### INPUT FOR THIS TASK
'''
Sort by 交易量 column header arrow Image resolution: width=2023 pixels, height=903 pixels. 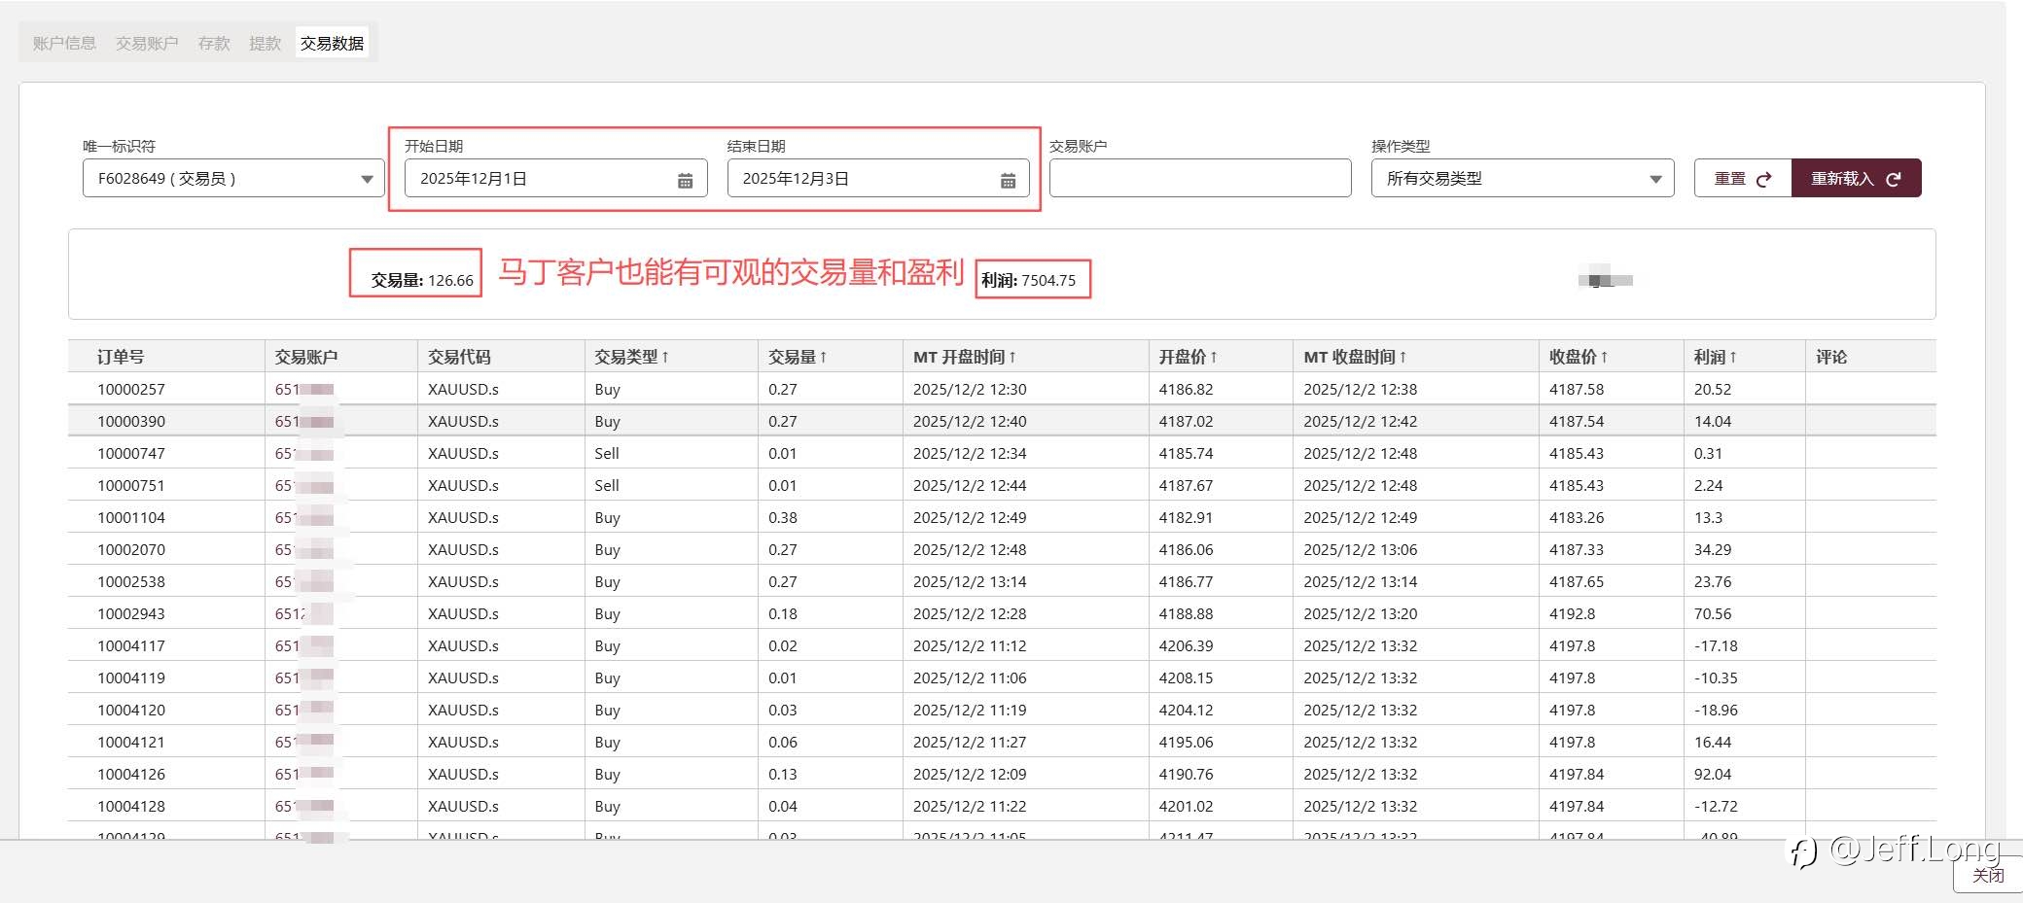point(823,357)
'''
'''
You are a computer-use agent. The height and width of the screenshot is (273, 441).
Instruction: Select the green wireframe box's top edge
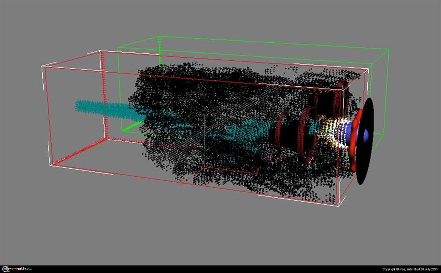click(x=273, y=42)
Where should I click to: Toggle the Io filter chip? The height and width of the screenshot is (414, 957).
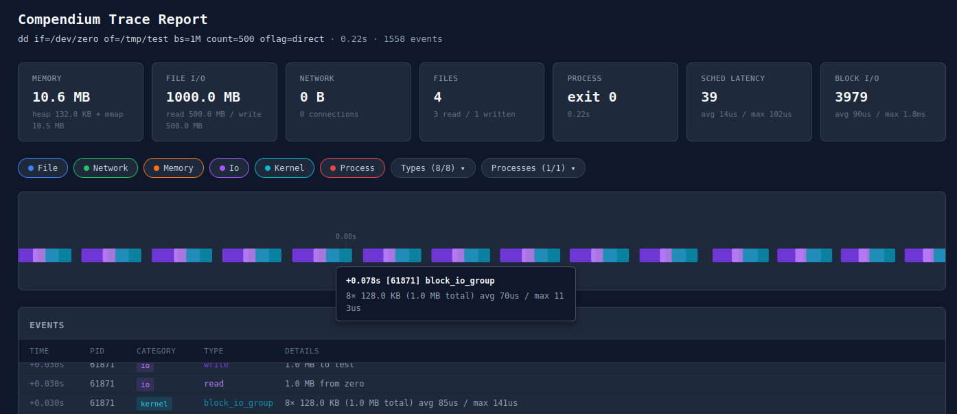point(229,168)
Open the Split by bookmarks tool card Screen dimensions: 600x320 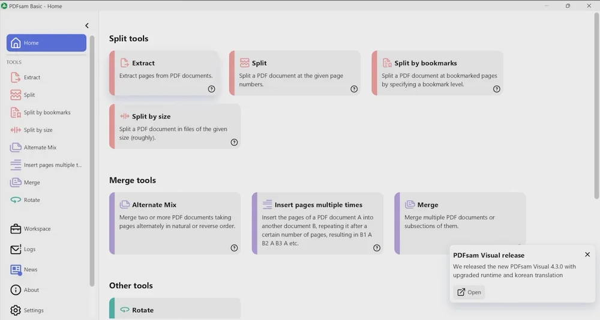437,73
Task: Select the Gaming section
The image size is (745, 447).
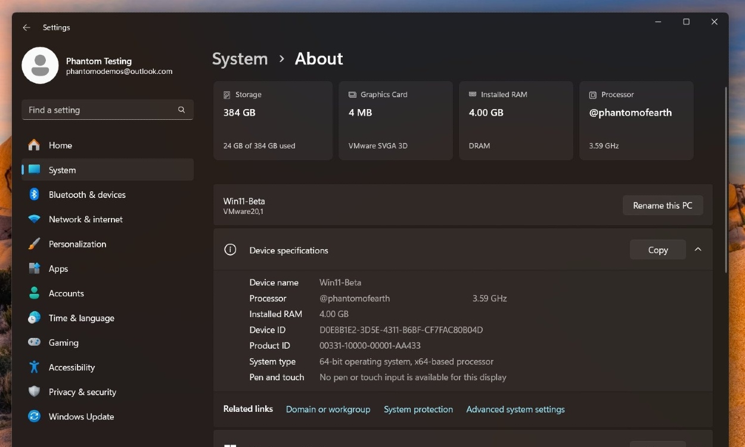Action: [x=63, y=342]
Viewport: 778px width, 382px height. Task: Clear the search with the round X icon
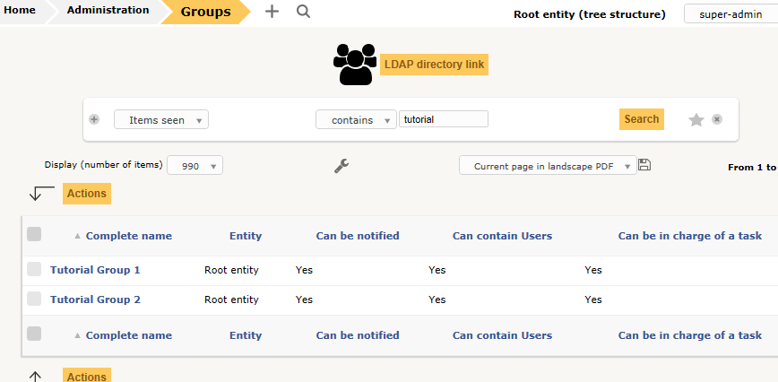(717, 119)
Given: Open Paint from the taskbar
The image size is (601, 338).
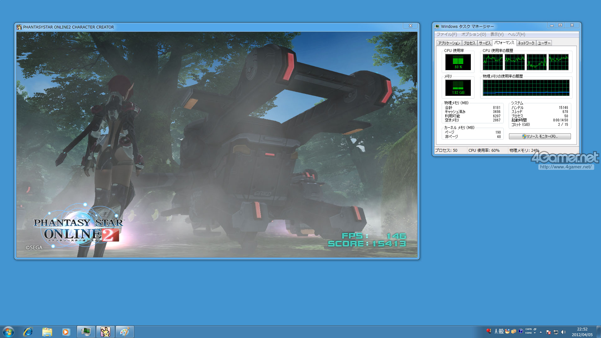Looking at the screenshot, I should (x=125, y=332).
'''
'''
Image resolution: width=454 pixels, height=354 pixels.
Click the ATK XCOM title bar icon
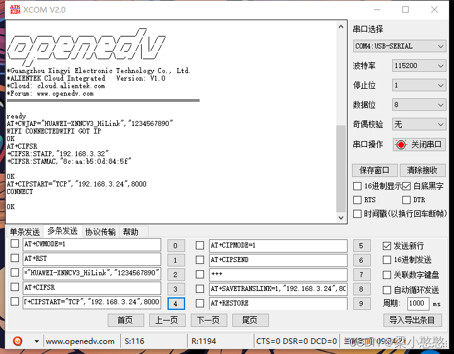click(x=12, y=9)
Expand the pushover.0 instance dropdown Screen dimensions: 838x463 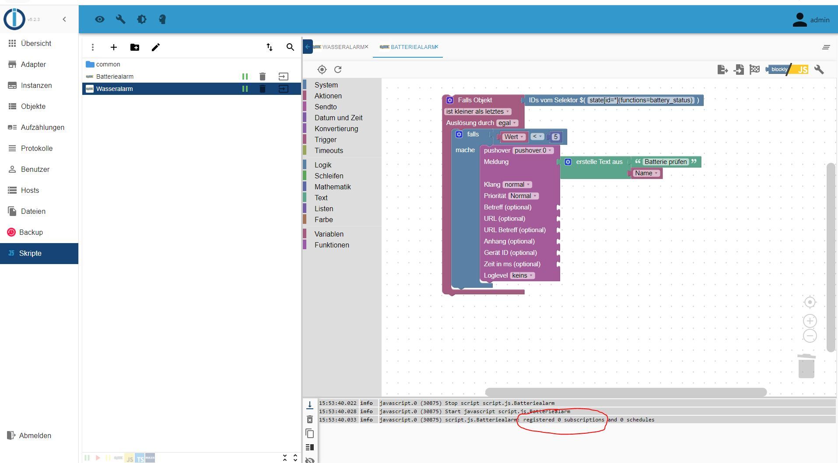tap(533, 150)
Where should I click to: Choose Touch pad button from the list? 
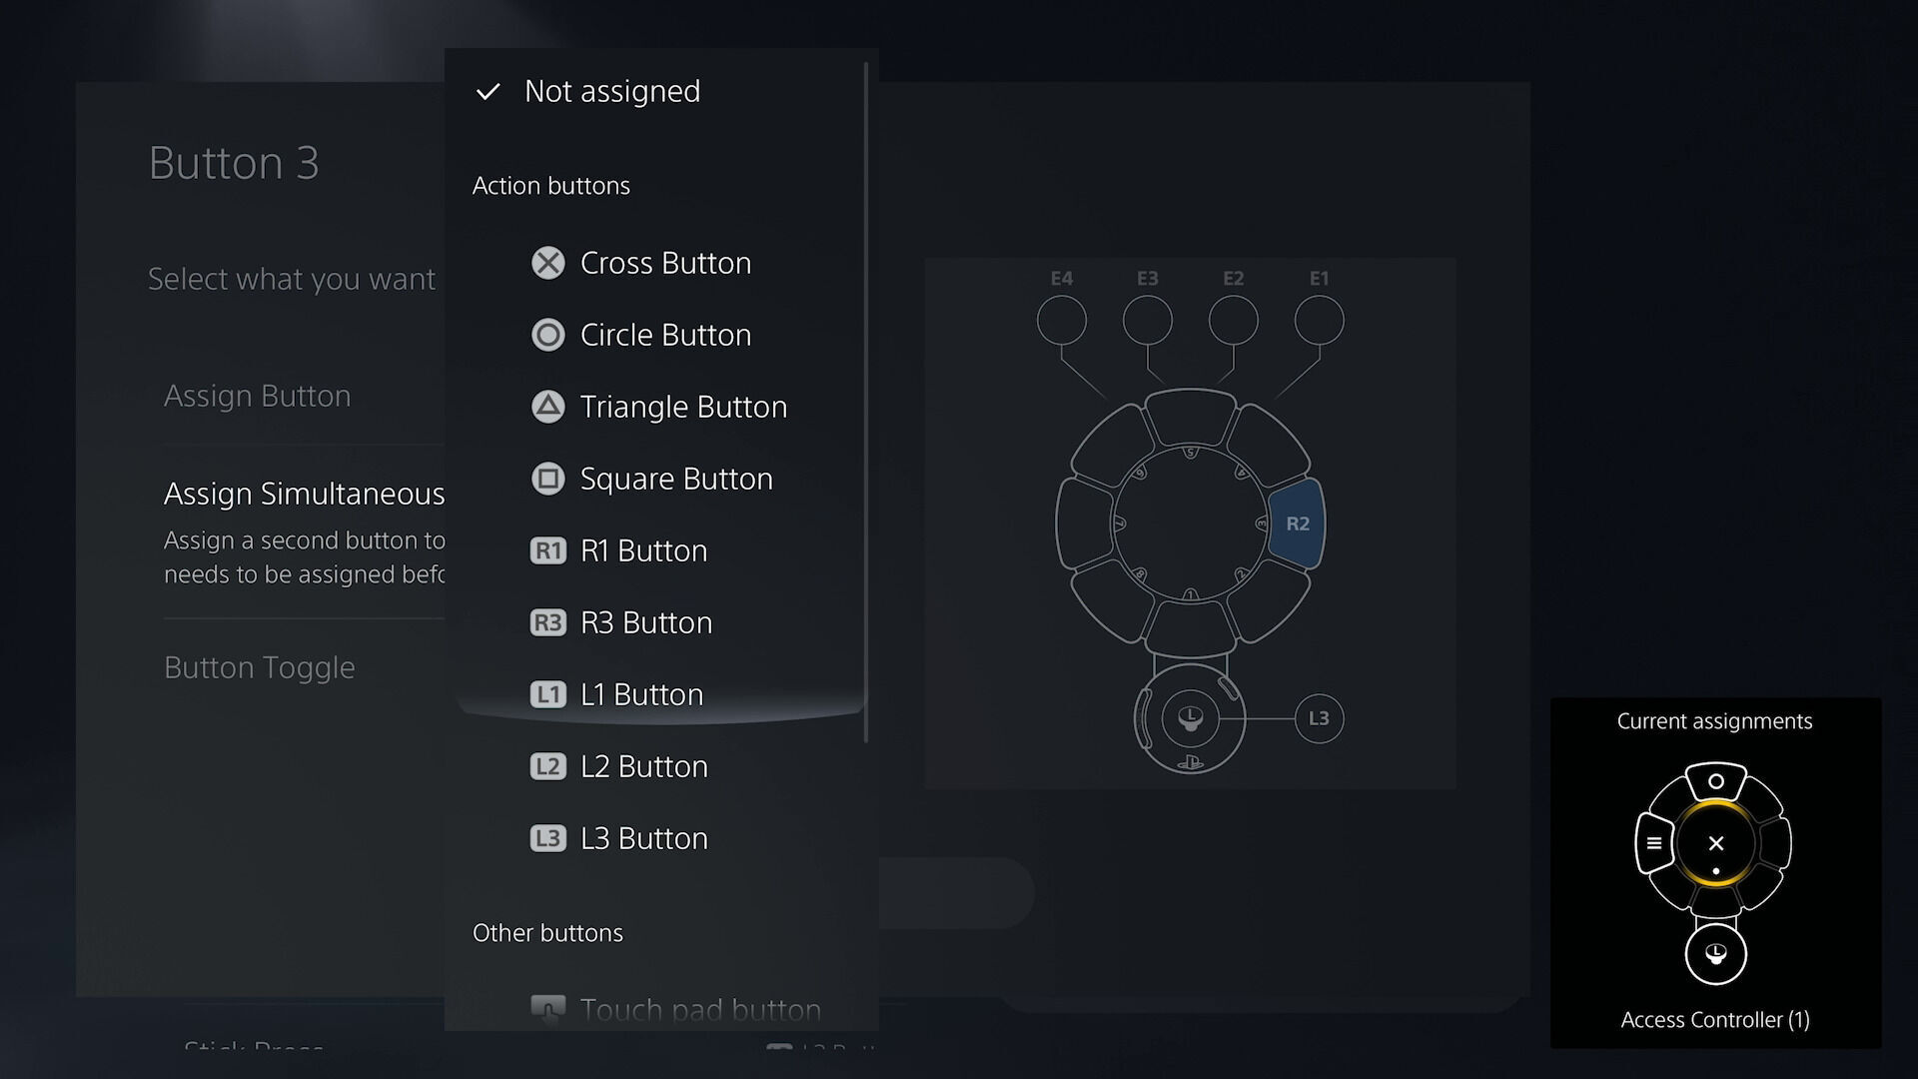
'''
### WRITTEN EXERCISE
Please print, unchanged, the listing lines starting at the one that contains "Given: Open Paint from the taskbar" and ending at the one that contains "Looking at the". Leave the pictures out of your answer.

### RESULT FOR THIS TASK
Given: Open Paint from the taskbar
The image size is (601, 338).
Looking at the screenshot, I should (x=125, y=332).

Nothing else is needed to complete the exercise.